Your hopes were great indeed, my friend. There is no higher labor than that which you undertook, and the pledges you were able to secure for the Jews of this land surpass those any before you achieved. Yet no man can bring the Messiah unaided, no matter how his groans and the groans of our people rack the earth.
I beg you, then, to cease your bitter regrets, which give your soul no rest.
Your father, blessed be his memory, may perhaps never have told you that he and I suffered side by side under the cruelty of the Inquisition in Spain. Together we endured and witnessed what I shall not describe, your father being summoned thrice to torture and I twice, the second time resulting in the loss of my sight. Yet my ears remained undamaged, and I, alongside your father, heard daily the cries of those burning on the pyre. Do not think that all their words were holy.
Do not condemn, then, those who heed the call of fear.
May the names of the martyrs be blessed.
If my words cut, then let them cut as the physick’s knife, to restore health. And let my own imperfections, numerous as grains of sand, not mar my message.
My ship, with the help of G-d, proceeded through untroubled seas to London, and my nephew Diego da Costa Mendes has secured for my household a small residence on Creechurch Lane. I shall spend my remaining days offering my learning to these Jews who step so slowly in the direction of all you have envisioned for them. They have invited my meager scholarship, my dear Menasseh, because they are not ready for the force of yours. So you must know that your tenderest message of hope has indeed entered their spirits.

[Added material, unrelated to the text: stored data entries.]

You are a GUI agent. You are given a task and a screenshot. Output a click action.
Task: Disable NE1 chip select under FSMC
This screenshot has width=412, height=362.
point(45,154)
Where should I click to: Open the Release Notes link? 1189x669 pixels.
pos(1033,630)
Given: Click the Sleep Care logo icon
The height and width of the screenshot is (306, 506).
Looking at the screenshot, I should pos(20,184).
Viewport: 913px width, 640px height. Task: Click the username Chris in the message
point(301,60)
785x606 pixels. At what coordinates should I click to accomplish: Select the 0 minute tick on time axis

We are four: myself, my housekeeper, and the two orphans that I have taken with me, son and daughter of the Velasquez family of Amsterdam, both brother and sister being of good ability although the
young man is lax in his studies, and it is with difficulty that I recall him to them. I venture out but little, for I have no yearning for the wonders of a city my eyes cannot see, but desire only to labor here until such day as the community may merit a greater leader such as yourself. I pray that you preserve yourself in good health until that day. I speak in the belief that anguish of the soul and of the body are but the two sides of one leaf, and I will say plainly that I fear for your well-being, which while G-d safeguards, he yet requires that we also shepherd.
My friend, I urge you. Do not succumb to darkness. Lack of hope, as I learned long ago, is a deadly affliction. And in one so highly regarded as you, it is not merely a blight on one precious soul, but a contagion that may leave many in darkness. Recall that the light you bear, though it may flicker, yet illuminates the path for our people. Bear it. For in this world there is no alternative.

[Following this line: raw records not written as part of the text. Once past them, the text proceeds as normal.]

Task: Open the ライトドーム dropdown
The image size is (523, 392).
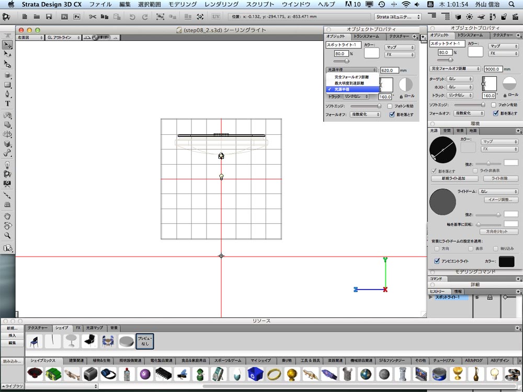Action: 498,191
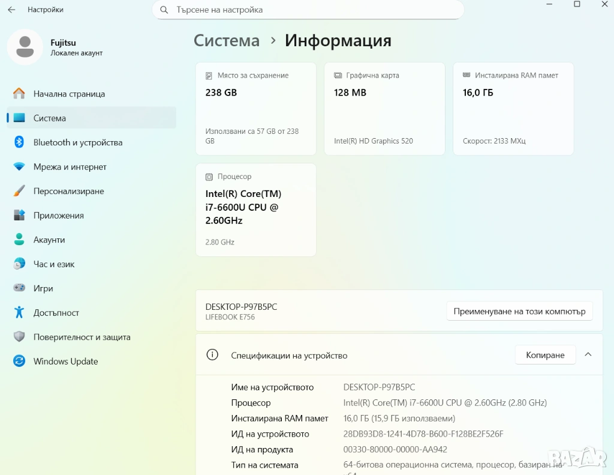Click Преименуване на този компютър button
The height and width of the screenshot is (475, 614).
[x=519, y=311]
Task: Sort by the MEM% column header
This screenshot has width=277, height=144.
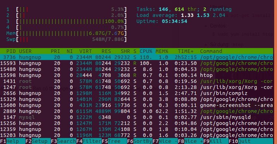Action: [x=162, y=51]
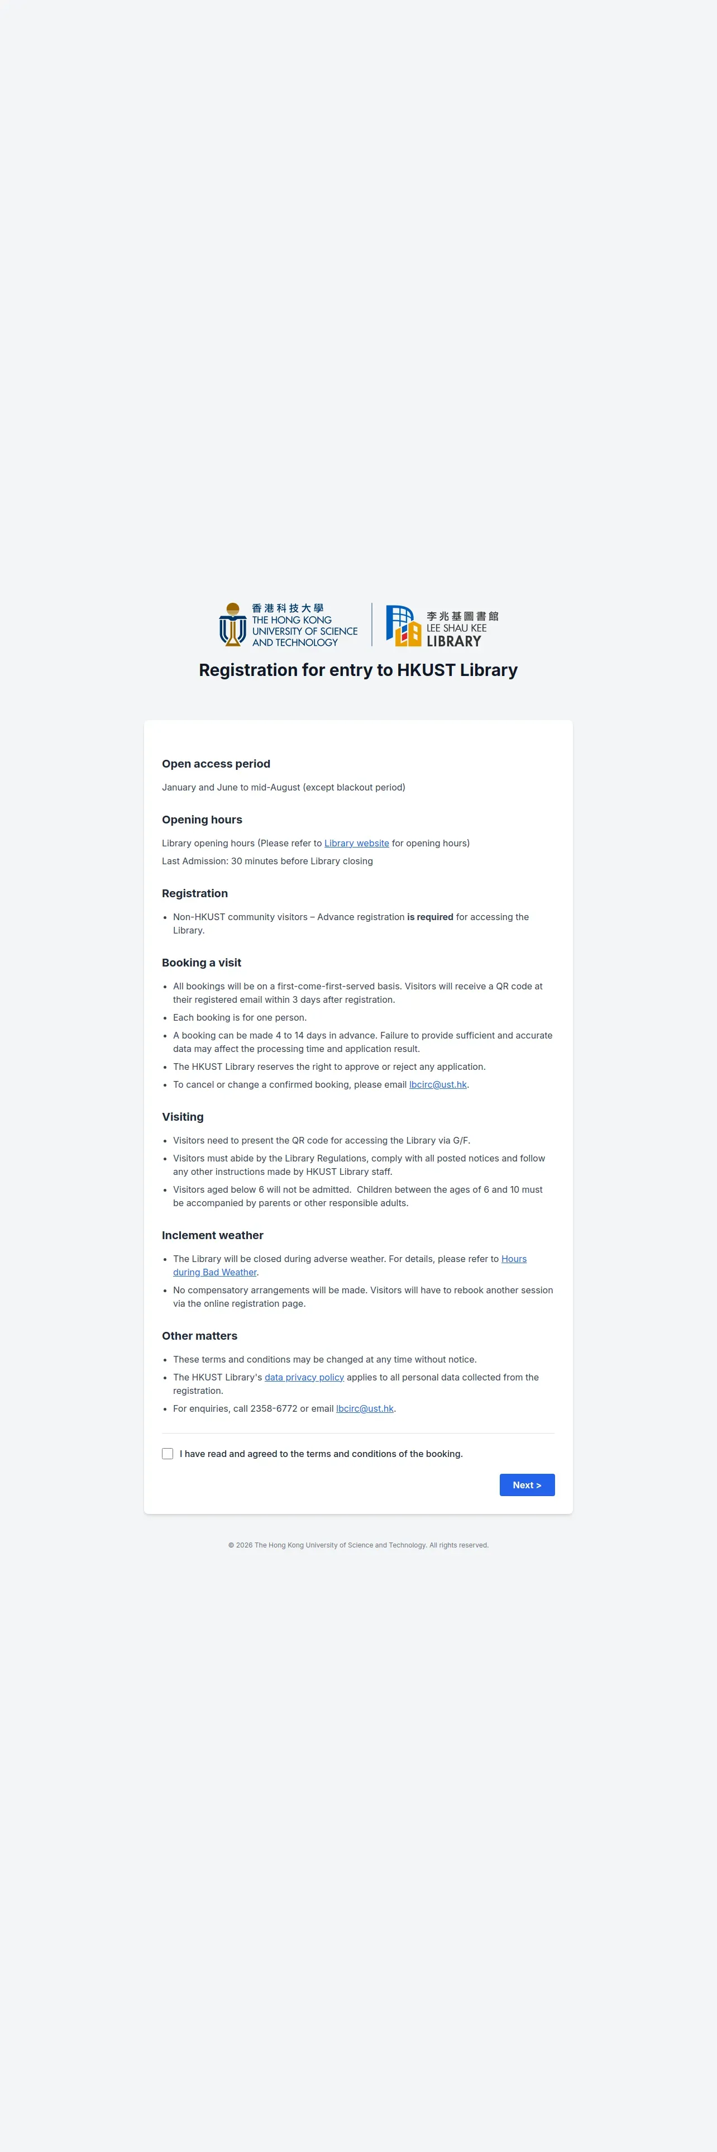Click the Open access period heading
Screen dimensions: 717x2152
point(216,764)
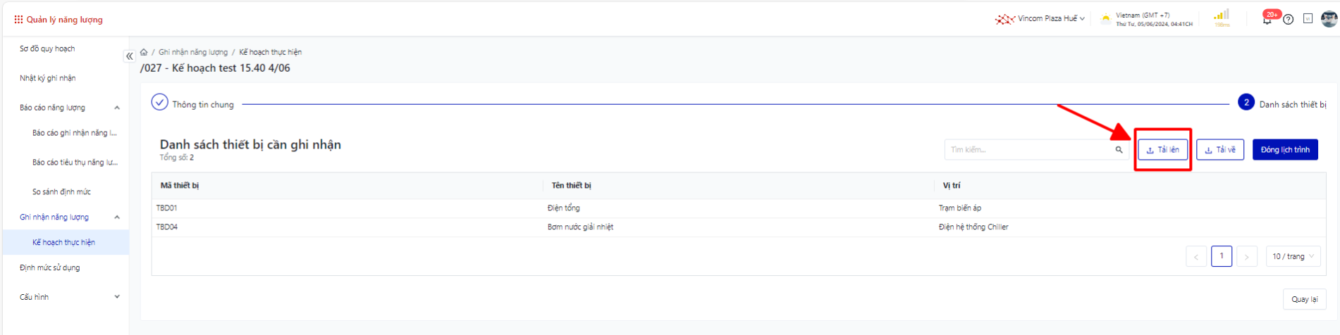
Task: Click the Tải về download button
Action: coord(1219,150)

If I could but offer to you the patience of the blind.
May G-d comfort you along with all the mourners of Zion and Jerusalem.
R. Moseh HaCoen Mendes
3
November 2, 2000
London
She—the professor, Helen Watt—drove silently and without so much as a glance in Aaron’s direction. In fact, in the twenty-minute drive from her office Aaron’s questions had brought only perfunctory replies—as if she’d rethought her decision to include him in her project, and was stonewalling until such time as she could conveniently eject him from her car.

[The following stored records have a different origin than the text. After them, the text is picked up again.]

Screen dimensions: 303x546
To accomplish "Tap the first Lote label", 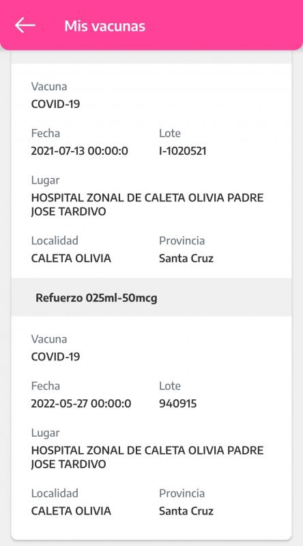I will point(170,133).
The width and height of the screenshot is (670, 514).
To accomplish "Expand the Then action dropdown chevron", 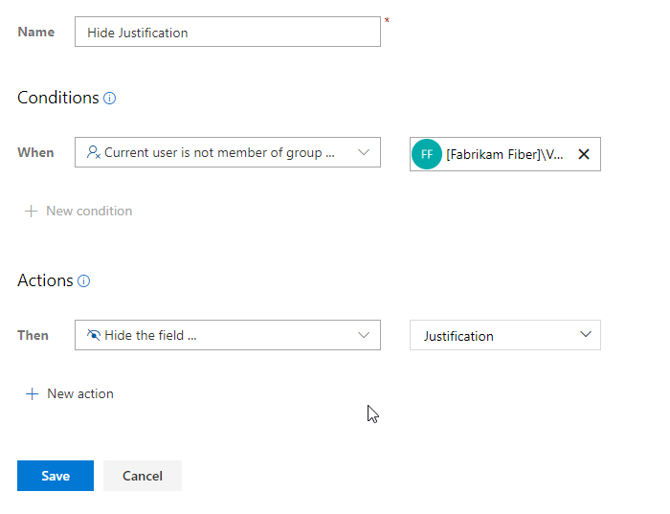I will pyautogui.click(x=364, y=335).
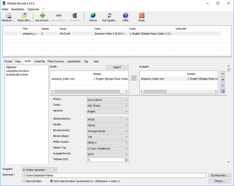Screen dimensions: 234x186
Task: Expand the Kanäle Stereo dropdown
Action: pyautogui.click(x=108, y=125)
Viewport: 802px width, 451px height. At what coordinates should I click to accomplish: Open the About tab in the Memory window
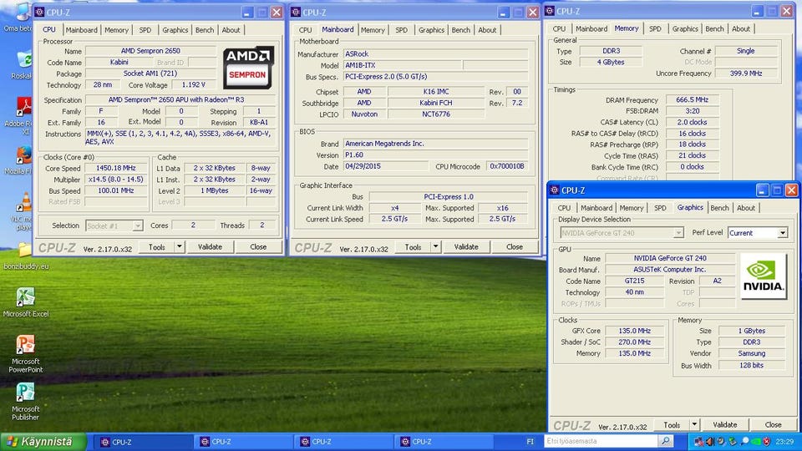coord(741,28)
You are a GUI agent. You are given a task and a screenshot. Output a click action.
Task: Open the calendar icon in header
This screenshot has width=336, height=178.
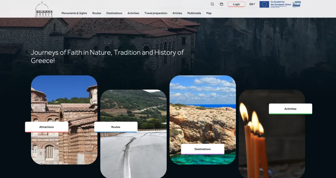[x=222, y=4]
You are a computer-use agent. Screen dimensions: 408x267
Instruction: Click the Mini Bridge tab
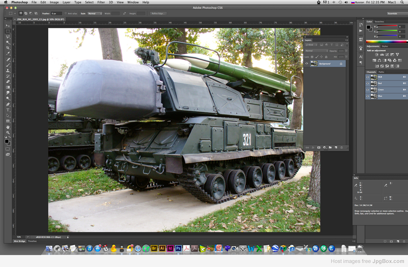point(20,241)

Well, if she was regretting her choice, she wasn’t the only one. The farther they drove, the more it seemed to Aaron that he’d made a mistake in accepting Darcy’s offer—a small holiday, if you’re so inclined, doing a spot of work for one of my colleagues in need of temporary assistance. The request had been impossible to refuse, delivered as it was in Darcy’s perennial air of wry cheer—a demeanor Aaron was certain was tattooed onto the English genome, right beside wry despair.